Ainsi, nous voterons POUR cette délibération, dans la mesure où elle permet a minima de ne pas rendre Grand Poitiers signataire de ce protocole. Un protocole qui n’offre pas les garanties suffisantes en matière de sobriété, de partage de l’eau, de gouvernance. Et donc, en matière d’écologie, de justice, de démocratie.

J’espère, très sincèrement, que ce protocole permettra d’assurer une transition rapide, et durable, des usages agricoles de l’eau.

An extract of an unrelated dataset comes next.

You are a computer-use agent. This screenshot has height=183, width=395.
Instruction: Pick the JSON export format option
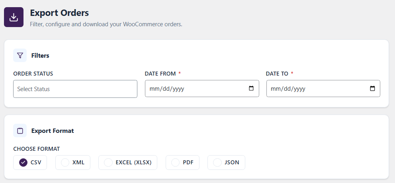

Mais je crains, malheureusement, que le temps démontrera que les risques que font peser ces projets sont bien plus forts que les premières alertes exprimées dans cette délibération : accélération de la fragilisation des milieux aquatiques, menace sur notre approvisionnement en eau potable, menace sur le partage démocratique et apaisé de la ressource en eau. Car lorsque certaines exploitations disposeront de réserves géantes et pas les autres, comment vont réagir ces “autres”, face à cette inégalité criante d’accès à l’eau ? Lorsque l’eau potable sera rationnée, comme ça a risqué d’être le cas cette année, comment pensez-vous que vont réagir les citoyens, face à cette ressource en eau réservée à quelques-uns, dont la production n’approvisionne majoritairement pas nos cantines ?

Il est tout aussi urgent d’assurer la résilience de nos systèmes agricoles, que notre résilience sociale. Et passer en force, un tel projet, me semble extrêmement risqué pour la cohésion et la sécurité que nous devons pourtant garantir autour de la première de nos ressources vitales : l’eau.